WHAT NEEDS TO BE DONE
Continue the forum discussion about building a winch modeled on the Werner F64, picking up after its last sentence.
** start of SOURCE TEXT **
2- Drum length: Same length as Werner F64. Drum diameter: A little bit smaller than Werner F64.
3- Lenght of rope: 15-25 meter.
4- 8 ton at bare drum, 4 ton at last turn of the steel rope.
5- Pulling speed: It depends on situation.

I plan to build it approximate dimensions of Werner F64.
Yes, it should be calculated, but there is a physical working sample in front of us.

I just wanted to learn worm gear ratio of W F64 before buying a reducer.
I would judge that choprboy had a better overall grasp of the situation. As in all things Mog, the basic answer is It Depends. Werner configures the F64 all sorts of ways, depending on PTO speed, and line pull desired. One thing I would very much caution you on is the increased line pull on the first wrap, if you build a reduced diameter drum. A 25% reduction in drum diameter will result in a 33% increase in line pull, all other things being equal. Winch work is inherently potentially dangerous; don't add to the risks unawares.
** end of SOURCE TEXT **
** start of MATERIAL PROVIDED **
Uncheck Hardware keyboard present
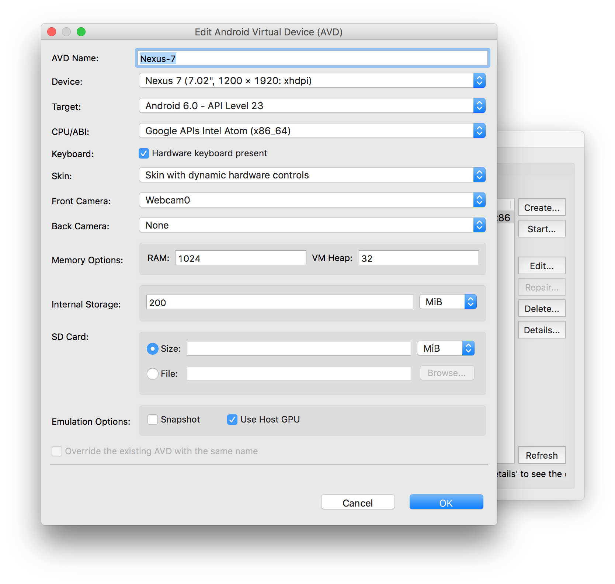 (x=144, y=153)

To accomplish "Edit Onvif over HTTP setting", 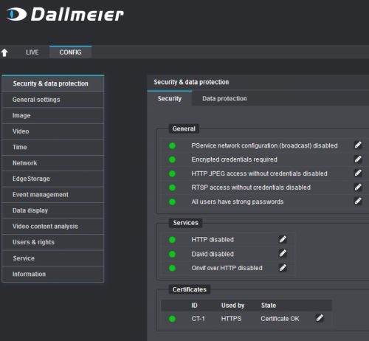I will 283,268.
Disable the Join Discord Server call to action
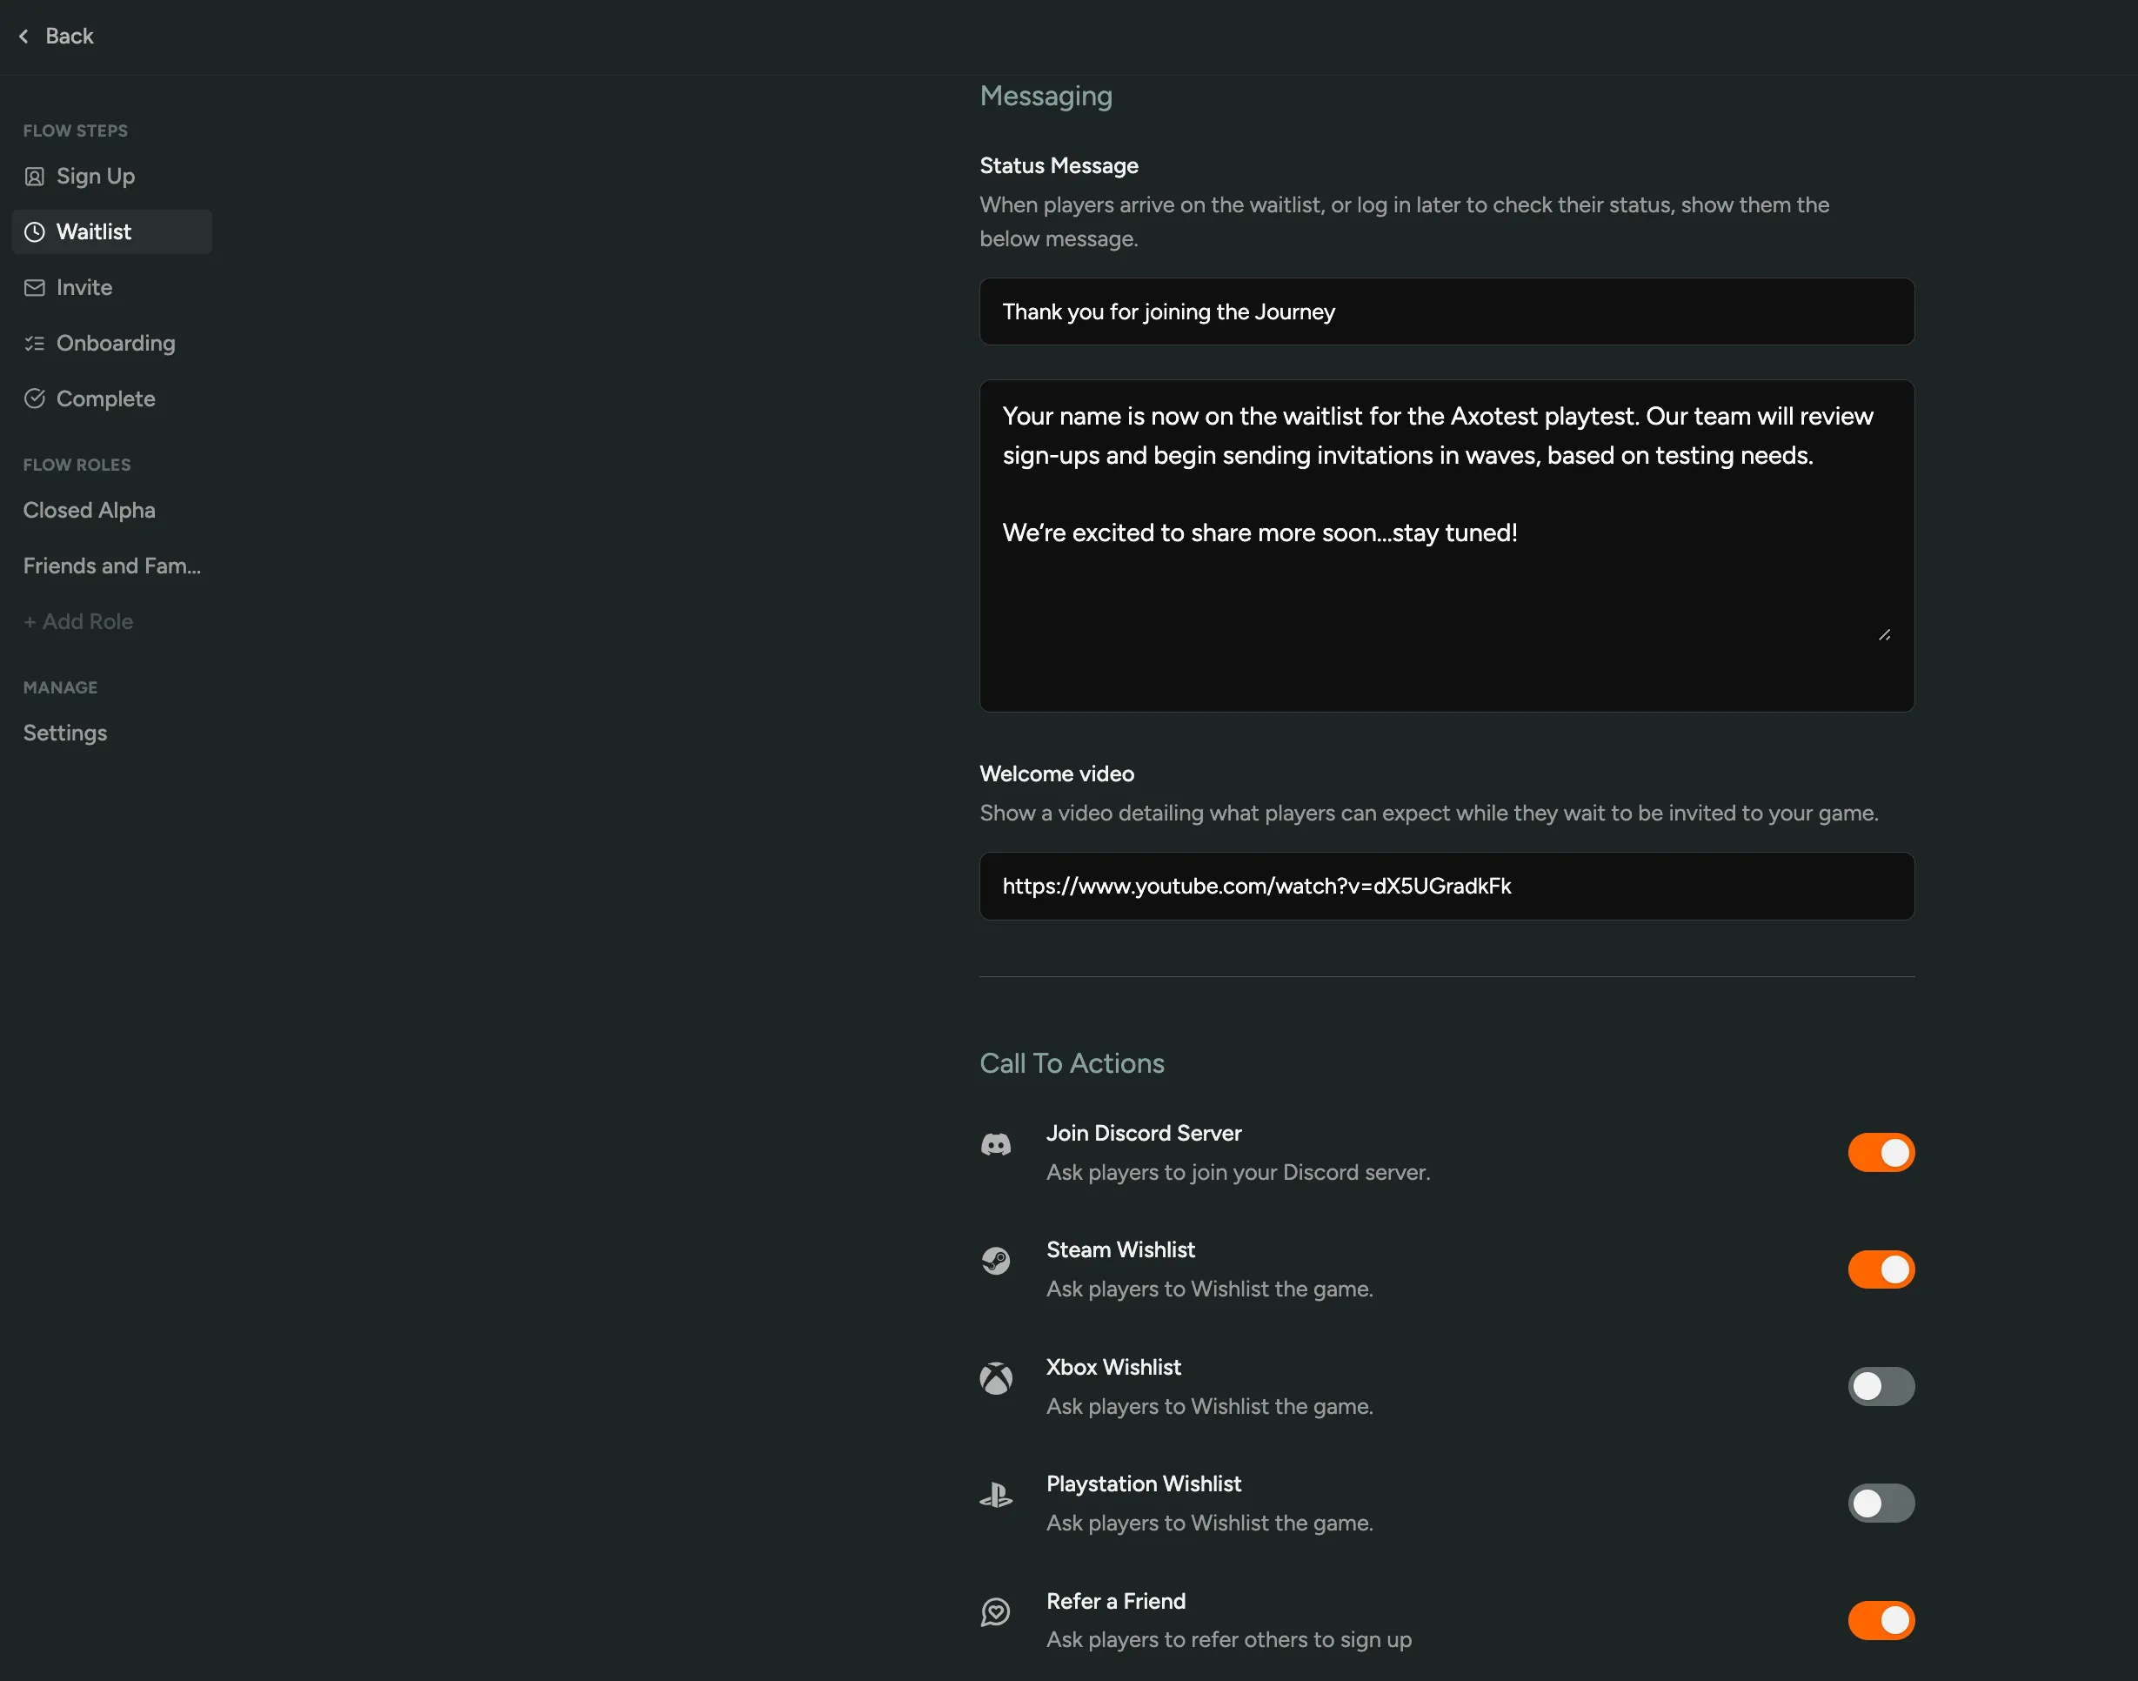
** end of MATERIAL PROVIDED **
RESPONSE FOR THIS EXERCISE
My truck has an A50 hydraulic winch, 11000# first wrap, 9000# last wrap, using 200' of 1/2" steel cable, 4 wraps. My truck came to me without a cable (corrosion damage to the original), and I did a lot of research on winching and cables, before spending the extra $ on a 1/2"swaged cable, with a 34000# break. I now have 3x over winch pull, which is an industry standard for recovery work (NOT valid for hoisting). I might add that many amateur/ recreational winches do not meet this standard, and I would not either, if I used regular 1/2" wire (26000# break).

Your specs come out a bit unusual, based on my experience and research. 16000# is hefty, and a bit above the max configuration for an F64, using 540 rpm PTO, and 10m / min. In this configuration, they also spec 32 m x 14.3mm steel cable. At 9/16" equivalent std. steel wire, you will have 2x over working load. I don't find a last wrap line pull, but with such a short length (15-25m), I would expect it to be greater than 8000#. And, I do trust you are engineering for both torque and force on your winch? Further, I trust that you are incorporating an overload safety device? I strongly suspect that the PTO could easily generate sufficient torque to break a cable, before the engine stalled, so that safety requires operator anticipation (dump the PTO clutch in time).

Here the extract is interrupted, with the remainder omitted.